Even that was relatively harmless. But what if @realDonaldTrump tweeted something that came out of Ronald Reagan's mouth in 1984?
"My fellow Americans, I am pleased to tell you that I have signed legislation to outlaw Russia forever. We begin bombing in five minutes."
Reagan's infamous "nuclear joke," which rocked world leaders, was 136 characters long, just right for a tweet. Then, no military confrontation ensued because it was immediately obvious Reagan didn't mean it: He was merely unaware of live microphone. I shudder to think what procedures would be launched if a similar Trump tweet were left out there for hours.
It's equally scary to imagine Trump doing what his press secretary, Sean Spicer, did in January -- accidentally tweeting out what could have been access codes or passwords. If hackers are trying to get into that iPhone -- which Trump also wants to use for calls with foreign leaders, so hacker interest is assured -- they may be waiting for just such a slip to break in.
The communications company Burson Marsteller's most recent Twiplomacy study, which looks into how world leaders use Twitter and other social networks, lists 793 Twitter accounts that belong to presidents, ministers, political and religious leaders and official bodies. In just 53 of them, personal tweets from leaders appear from time to time.
With most of them, however, it's not easy to tell a personal tweet from one posted by staff: These entries are carefully insipid. There are exceptions, like Rwandan President Paul Kagame and Norwegian Prime Minister Erna Solberg, who write substantive replies to their followers' tweets, or former Democratic Republic of Congo Prime Minister Augustin Matata Ponyo Mapon, who would post live commentary on the national soccer team's games. But these exceptions don't normally occur in countries as powerful and consequential as the U.S.
It is often said that Trump's Twitter account allows him to circumvent the media and take his message directly to his supporters. But he's also speaking to the world on behalf of the number one global superpower. As Trump's National Security Adviser H.R. McMaster and National Economic Council Director Gary Cohn wrote in a Wall Street Journal op-ed on Wednesday, it brings to the world "unmatched military, political, economic, cultural and moral strength."
If God had a Twitter account, I fully expect that He might constantly tweet gibberish, mix languages, make private jokes. Preachers would work hard to interpret the tweets to their flock. That doesn't quite work with the U.S. president, though. What are we to think when a tweet by the commander-in-chief suddenly trails off incoherently? Is he alive, is he in command of his senses as well as that military strength? Has he been hacked? Or did he merely get distracted mid-tweet and drop the phone in his pocket without blocking it? (Have I figured out the true meaning of "covfefe," Mr.
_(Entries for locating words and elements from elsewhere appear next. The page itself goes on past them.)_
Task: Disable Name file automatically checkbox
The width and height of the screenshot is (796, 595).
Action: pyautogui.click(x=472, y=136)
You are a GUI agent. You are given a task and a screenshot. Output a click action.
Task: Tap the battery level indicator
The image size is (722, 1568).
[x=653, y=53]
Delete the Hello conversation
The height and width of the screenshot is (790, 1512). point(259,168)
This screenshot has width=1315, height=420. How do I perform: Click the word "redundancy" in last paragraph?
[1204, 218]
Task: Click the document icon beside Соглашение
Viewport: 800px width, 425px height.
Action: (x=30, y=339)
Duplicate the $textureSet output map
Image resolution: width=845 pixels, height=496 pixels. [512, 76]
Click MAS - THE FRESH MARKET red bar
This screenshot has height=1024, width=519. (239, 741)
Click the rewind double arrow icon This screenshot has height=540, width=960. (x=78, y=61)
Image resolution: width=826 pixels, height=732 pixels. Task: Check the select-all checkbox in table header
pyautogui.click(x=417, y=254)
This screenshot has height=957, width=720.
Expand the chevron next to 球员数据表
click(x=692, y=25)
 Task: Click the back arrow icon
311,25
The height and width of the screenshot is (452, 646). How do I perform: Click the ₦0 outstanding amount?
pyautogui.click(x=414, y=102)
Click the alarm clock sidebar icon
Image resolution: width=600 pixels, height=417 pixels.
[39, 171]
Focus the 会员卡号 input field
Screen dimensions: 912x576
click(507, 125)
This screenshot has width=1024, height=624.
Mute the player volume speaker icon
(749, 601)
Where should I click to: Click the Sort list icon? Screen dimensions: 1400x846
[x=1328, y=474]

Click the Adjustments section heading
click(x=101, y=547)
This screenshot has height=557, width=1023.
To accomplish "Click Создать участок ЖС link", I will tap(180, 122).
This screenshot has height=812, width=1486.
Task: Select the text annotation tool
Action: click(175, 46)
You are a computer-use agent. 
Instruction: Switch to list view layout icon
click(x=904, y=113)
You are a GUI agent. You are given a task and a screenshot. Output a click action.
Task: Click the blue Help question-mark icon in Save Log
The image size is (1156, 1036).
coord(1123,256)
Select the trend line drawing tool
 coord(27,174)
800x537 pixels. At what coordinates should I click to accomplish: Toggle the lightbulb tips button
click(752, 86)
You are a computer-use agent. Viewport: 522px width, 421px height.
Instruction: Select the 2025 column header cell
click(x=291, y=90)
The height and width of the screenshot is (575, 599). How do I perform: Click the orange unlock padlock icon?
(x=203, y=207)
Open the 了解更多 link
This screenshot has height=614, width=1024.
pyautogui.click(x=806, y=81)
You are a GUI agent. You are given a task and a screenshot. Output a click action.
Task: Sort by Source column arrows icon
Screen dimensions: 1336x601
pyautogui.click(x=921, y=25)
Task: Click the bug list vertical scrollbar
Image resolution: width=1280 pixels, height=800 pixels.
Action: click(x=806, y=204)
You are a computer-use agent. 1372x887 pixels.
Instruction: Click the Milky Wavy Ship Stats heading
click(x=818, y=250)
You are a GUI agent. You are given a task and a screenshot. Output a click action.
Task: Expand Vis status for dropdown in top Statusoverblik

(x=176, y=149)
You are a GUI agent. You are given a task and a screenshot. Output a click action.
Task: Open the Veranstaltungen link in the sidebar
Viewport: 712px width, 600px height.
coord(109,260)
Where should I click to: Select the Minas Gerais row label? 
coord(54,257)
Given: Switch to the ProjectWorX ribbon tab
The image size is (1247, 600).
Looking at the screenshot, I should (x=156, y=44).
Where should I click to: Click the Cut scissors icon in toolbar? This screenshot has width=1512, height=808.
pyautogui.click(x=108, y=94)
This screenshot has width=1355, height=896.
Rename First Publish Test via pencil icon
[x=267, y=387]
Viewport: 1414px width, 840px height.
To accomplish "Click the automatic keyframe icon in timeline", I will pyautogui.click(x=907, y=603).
President?)
I'm not saying Trump should follow the example of German Chancellor Angela Merkel, the only G-7 leader without a Twitter account (her spokesman has one and uses it well). It would be a shame to lose his unique voice and the window into his mind at 3 a.m. Trump's Twitter account is a powerful asset, even if about half of his followers may be fake.
Even Republicans argue that Trump needs to professionalize his White House. Why not start with upgrading his social media megaphone to include common-sense security protections? It wouldn't be too difficult a coding assignment to write an interface for the president, to be used on a secure device, that sends his tweets to a second pair of eyes before they go out. Such a process would prevent pocket tweets, embarrassing spelling and grammar errors, and hacker pranks. It might even prevent a nuclear war.